### Work order:
Whatever the records contain, reproduce all of them exactly.

══════════

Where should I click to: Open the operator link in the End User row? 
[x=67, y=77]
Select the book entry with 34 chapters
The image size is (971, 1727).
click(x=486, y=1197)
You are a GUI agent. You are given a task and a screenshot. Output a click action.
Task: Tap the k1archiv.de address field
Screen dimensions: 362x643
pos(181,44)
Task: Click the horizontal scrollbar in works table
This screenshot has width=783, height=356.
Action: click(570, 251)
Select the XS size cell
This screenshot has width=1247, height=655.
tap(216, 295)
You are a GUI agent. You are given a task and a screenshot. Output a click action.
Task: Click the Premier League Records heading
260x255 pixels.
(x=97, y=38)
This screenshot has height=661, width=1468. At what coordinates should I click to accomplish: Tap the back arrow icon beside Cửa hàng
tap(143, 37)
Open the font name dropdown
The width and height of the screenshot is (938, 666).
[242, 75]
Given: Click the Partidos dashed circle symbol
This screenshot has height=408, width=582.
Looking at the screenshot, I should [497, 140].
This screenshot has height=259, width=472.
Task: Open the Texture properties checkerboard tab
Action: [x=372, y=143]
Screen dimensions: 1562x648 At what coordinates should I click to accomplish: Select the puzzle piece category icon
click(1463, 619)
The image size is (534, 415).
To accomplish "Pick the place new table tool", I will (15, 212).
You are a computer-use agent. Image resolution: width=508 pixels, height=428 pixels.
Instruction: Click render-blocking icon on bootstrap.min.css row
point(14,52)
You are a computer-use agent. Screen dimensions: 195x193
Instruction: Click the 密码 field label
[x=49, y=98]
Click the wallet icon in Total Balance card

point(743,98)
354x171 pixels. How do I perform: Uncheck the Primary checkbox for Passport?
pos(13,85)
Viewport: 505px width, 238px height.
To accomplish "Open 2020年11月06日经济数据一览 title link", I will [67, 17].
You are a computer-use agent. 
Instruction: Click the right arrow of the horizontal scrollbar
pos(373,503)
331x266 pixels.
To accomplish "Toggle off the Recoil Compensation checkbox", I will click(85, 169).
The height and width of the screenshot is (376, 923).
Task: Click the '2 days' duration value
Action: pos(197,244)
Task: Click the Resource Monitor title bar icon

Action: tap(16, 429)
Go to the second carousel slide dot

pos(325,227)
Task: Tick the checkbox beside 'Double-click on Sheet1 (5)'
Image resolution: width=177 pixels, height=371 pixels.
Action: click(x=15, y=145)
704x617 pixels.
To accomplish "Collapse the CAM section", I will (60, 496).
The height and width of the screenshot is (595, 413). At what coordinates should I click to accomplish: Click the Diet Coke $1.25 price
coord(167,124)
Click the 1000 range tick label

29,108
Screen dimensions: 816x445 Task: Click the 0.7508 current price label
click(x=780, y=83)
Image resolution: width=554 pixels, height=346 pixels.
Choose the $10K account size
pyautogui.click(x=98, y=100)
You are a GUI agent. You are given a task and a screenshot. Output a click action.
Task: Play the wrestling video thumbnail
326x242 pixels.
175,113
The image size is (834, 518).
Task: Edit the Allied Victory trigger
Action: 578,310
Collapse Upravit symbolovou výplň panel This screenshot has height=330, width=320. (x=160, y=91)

══════════

### Result of this exercise:
Where should I click to: Open the operator link in the End User row? 
[x=67, y=77]
Select the book entry with 34 chapters
The image size is (971, 1727).
click(x=486, y=1197)
You are a GUI agent. You are given a task and a screenshot. Output a click action.
Task: Tap the k1archiv.de address field
Screen dimensions: 362x643
pos(181,44)
Task: Click the horizontal scrollbar in works table
This screenshot has width=783, height=356.
Action: click(570, 251)
Select the XS size cell
This screenshot has width=1247, height=655.
tap(216, 295)
You are a GUI agent. You are given a task and a screenshot. Output a click action.
Task: Click the Premier League Records heading
260x255 pixels.
(x=97, y=38)
This screenshot has height=661, width=1468. At what coordinates should I click to accomplish: Tap the back arrow icon beside Cửa hàng
tap(143, 37)
Open the font name dropdown
The width and height of the screenshot is (938, 666).
[242, 75]
Given: Click the Partidos dashed circle symbol
This screenshot has height=408, width=582.
Looking at the screenshot, I should [497, 140].
This screenshot has height=259, width=472.
Task: Open the Texture properties checkerboard tab
Action: [x=372, y=143]
Screen dimensions: 1562x648 At what coordinates should I click to accomplish: Select the puzzle piece category icon
click(1463, 619)
The image size is (534, 415).
To accomplish "Pick the place new table tool", I will (15, 212).
You are a computer-use agent. Image resolution: width=508 pixels, height=428 pixels.
Instruction: Click render-blocking icon on bootstrap.min.css row
point(14,52)
You are a computer-use agent. Screen dimensions: 195x193
Instruction: Click the 密码 field label
[x=49, y=98]
Click the wallet icon in Total Balance card

point(743,98)
354x171 pixels. How do I perform: Uncheck the Primary checkbox for Passport?
pos(13,85)
Viewport: 505px width, 238px height.
To accomplish "Open 2020年11月06日经济数据一览 title link", I will [67, 17].
You are a computer-use agent. 
Instruction: Click the right arrow of the horizontal scrollbar
pos(373,503)
331x266 pixels.
To accomplish "Toggle off the Recoil Compensation checkbox", I will click(85, 169).
The height and width of the screenshot is (376, 923).
Task: Click the '2 days' duration value
Action: pos(197,244)
Task: Click the Resource Monitor title bar icon

Action: tap(16, 429)
Go to the second carousel slide dot

pos(325,227)
Task: Tick the checkbox beside 'Double-click on Sheet1 (5)'
Image resolution: width=177 pixels, height=371 pixels.
Action: click(x=15, y=145)
704x617 pixels.
To accomplish "Collapse the CAM section", I will (60, 496).
The height and width of the screenshot is (595, 413). At what coordinates should I click to accomplish: Click the Diet Coke $1.25 price
coord(167,124)
Click the 1000 range tick label

29,108
Screen dimensions: 816x445 Task: Click the 0.7508 current price label
click(x=780, y=83)
Image resolution: width=554 pixels, height=346 pixels.
Choose the $10K account size
pyautogui.click(x=98, y=100)
You are a GUI agent. You are given a task and a screenshot. Output a click action.
Task: Play the wrestling video thumbnail
326x242 pixels.
175,113
The image size is (834, 518).
Task: Edit the Allied Victory trigger
Action: 578,310
Collapse Upravit symbolovou výplň panel This screenshot has height=330, width=320. (x=160, y=91)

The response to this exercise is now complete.